◆ **Problem description**: Reproduce only the top of the records, down to and including the line containing "Click Seuil mini".

◆ **Input records**:

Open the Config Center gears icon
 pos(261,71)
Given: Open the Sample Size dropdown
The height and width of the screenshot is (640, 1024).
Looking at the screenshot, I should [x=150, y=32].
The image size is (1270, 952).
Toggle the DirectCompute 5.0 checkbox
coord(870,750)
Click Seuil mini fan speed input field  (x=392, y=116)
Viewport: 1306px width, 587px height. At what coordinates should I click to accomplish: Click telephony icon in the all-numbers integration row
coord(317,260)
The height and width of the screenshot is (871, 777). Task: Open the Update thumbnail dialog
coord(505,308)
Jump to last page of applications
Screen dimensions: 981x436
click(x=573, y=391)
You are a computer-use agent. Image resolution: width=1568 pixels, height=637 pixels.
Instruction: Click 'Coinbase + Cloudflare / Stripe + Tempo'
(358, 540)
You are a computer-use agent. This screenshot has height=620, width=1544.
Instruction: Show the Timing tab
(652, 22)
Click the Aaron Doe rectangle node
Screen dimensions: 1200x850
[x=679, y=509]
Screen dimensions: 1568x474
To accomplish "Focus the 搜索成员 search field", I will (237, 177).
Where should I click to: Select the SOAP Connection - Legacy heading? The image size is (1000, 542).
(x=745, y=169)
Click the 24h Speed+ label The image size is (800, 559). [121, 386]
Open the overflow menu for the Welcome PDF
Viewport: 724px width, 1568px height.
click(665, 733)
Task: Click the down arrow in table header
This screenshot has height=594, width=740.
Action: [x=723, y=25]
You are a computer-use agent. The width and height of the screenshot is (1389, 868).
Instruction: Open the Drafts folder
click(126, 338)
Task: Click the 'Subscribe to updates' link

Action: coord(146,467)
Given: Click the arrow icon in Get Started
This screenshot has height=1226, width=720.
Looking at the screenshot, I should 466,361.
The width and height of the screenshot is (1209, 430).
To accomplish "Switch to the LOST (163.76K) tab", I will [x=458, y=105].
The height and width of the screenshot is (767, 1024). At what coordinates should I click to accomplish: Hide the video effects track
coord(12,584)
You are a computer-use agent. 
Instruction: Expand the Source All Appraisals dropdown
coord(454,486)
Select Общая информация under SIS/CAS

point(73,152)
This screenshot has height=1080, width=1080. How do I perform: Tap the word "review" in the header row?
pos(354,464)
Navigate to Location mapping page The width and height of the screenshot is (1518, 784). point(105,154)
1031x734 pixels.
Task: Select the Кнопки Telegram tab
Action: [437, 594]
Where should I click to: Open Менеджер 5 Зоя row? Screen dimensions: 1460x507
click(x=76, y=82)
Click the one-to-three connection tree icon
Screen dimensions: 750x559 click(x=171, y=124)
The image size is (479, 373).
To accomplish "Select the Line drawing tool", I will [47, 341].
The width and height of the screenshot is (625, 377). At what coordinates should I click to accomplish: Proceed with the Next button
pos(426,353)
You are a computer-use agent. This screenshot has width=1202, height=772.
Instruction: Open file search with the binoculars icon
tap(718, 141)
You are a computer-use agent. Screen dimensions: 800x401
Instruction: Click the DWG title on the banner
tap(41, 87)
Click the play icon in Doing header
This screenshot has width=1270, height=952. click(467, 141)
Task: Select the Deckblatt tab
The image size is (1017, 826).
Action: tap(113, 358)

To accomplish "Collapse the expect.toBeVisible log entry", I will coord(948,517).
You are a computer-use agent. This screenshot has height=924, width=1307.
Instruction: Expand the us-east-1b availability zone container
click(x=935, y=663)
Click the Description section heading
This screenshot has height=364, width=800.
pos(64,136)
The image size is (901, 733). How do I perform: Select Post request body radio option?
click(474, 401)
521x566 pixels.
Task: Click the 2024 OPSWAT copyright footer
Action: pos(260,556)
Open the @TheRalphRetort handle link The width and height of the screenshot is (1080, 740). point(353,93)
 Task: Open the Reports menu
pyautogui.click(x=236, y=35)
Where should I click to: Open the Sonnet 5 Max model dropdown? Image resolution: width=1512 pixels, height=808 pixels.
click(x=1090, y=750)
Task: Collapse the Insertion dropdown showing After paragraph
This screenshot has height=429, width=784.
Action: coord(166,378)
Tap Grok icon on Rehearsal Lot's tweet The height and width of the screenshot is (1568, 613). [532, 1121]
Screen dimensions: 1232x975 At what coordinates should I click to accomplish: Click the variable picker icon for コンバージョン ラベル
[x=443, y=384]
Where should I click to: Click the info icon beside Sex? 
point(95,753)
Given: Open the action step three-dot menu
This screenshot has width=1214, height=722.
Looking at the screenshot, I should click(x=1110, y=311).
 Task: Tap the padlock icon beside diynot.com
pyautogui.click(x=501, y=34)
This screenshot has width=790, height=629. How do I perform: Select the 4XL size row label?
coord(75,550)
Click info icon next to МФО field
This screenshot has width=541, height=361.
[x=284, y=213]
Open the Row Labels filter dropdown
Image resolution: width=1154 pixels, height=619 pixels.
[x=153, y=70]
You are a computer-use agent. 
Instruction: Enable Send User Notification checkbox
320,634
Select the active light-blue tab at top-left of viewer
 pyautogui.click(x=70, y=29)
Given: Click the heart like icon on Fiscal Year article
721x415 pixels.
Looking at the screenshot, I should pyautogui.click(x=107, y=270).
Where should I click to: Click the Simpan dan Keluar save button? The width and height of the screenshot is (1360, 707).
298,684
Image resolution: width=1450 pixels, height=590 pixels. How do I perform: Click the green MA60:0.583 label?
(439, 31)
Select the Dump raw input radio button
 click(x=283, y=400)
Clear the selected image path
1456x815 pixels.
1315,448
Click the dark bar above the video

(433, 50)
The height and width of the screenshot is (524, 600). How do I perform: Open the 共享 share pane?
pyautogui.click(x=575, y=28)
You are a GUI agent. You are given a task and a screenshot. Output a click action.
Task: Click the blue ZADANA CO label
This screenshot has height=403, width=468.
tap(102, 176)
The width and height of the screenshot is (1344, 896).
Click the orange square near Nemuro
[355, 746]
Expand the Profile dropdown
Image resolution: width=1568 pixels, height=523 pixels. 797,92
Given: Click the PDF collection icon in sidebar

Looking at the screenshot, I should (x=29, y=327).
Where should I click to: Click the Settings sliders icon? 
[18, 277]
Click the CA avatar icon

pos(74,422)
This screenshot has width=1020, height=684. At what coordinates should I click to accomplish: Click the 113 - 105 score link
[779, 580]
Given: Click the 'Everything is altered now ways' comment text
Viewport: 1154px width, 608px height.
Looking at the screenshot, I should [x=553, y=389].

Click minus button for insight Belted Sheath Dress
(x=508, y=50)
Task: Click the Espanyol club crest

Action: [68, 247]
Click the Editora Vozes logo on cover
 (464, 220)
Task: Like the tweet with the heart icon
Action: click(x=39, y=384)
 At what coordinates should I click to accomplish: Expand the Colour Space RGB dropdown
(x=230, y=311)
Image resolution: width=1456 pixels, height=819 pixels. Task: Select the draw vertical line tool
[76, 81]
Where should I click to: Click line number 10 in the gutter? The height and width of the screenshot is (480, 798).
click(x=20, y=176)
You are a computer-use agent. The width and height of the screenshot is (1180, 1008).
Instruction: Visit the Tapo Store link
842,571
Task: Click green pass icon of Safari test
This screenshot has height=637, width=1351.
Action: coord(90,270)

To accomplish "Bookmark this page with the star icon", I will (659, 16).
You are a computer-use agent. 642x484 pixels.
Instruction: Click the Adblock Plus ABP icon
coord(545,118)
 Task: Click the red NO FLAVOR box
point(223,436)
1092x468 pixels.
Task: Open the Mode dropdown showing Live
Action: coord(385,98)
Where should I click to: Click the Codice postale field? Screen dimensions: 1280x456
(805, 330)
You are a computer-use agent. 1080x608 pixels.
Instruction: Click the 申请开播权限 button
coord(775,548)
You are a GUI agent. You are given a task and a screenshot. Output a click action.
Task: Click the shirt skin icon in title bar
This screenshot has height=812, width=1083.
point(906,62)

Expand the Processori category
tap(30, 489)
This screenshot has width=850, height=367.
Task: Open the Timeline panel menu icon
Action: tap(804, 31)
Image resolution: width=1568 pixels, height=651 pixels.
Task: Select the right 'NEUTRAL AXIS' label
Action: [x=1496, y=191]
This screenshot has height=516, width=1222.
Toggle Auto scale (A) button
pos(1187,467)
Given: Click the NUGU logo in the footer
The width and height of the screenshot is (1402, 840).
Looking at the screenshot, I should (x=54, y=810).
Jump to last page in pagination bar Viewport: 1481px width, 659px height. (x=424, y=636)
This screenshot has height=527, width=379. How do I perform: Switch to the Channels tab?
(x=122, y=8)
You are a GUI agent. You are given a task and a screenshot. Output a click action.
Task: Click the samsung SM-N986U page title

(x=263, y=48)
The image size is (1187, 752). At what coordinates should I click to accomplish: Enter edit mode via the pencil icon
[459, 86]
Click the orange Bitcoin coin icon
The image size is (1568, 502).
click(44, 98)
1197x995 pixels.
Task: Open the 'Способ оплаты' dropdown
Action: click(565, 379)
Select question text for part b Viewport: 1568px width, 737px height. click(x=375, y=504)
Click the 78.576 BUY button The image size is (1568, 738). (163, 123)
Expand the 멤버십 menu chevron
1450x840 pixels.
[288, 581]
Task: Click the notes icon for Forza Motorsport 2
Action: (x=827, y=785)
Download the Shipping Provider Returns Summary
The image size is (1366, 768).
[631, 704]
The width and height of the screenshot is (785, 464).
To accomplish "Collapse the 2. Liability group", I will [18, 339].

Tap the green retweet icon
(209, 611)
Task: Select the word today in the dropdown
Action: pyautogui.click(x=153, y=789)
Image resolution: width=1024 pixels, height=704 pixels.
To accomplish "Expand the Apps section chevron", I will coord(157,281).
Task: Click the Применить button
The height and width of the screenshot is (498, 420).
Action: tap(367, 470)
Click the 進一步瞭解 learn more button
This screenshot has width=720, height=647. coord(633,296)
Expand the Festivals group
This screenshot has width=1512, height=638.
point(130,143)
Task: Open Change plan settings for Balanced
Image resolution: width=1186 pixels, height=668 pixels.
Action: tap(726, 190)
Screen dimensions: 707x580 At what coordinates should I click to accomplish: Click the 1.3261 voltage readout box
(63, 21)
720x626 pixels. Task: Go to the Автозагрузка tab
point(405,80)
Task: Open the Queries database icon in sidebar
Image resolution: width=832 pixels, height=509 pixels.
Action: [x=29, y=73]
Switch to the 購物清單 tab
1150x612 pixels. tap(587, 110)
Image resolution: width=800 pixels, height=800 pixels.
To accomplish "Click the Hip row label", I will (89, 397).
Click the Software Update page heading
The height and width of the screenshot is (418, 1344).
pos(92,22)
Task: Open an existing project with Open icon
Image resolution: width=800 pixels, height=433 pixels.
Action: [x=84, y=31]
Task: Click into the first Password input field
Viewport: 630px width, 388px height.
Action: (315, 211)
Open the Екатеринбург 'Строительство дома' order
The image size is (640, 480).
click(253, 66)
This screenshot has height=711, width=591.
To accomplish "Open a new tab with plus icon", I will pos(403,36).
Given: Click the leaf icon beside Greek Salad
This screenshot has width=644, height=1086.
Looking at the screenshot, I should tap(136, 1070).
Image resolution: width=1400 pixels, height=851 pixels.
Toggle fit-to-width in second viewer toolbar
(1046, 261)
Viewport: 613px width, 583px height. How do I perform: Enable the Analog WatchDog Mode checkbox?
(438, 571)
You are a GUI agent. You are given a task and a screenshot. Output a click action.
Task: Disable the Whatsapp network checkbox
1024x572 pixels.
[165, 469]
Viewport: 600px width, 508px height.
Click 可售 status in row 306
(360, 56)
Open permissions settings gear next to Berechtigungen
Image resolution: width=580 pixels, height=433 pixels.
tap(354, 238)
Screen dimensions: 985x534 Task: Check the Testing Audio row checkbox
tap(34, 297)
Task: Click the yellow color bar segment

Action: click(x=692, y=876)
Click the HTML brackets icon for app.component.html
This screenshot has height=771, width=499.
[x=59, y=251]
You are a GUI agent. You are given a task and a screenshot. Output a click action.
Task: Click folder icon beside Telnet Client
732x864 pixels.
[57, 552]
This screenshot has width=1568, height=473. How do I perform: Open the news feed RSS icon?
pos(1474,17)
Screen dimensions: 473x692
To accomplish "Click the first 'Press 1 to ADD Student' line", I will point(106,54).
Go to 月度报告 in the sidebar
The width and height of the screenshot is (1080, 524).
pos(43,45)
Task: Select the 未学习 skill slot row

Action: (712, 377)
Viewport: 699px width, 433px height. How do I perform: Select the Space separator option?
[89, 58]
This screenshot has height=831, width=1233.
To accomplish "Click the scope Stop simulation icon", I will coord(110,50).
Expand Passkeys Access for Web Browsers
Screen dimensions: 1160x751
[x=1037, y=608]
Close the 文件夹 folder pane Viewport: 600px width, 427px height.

◆ **Finished task**:
Open the Config Center gears icon
 pos(261,71)
Given: Open the Sample Size dropdown
The height and width of the screenshot is (640, 1024).
Looking at the screenshot, I should [x=150, y=32].
The image size is (1270, 952).
Toggle the DirectCompute 5.0 checkbox
coord(870,750)
Click Seuil mini fan speed input field  (x=392, y=116)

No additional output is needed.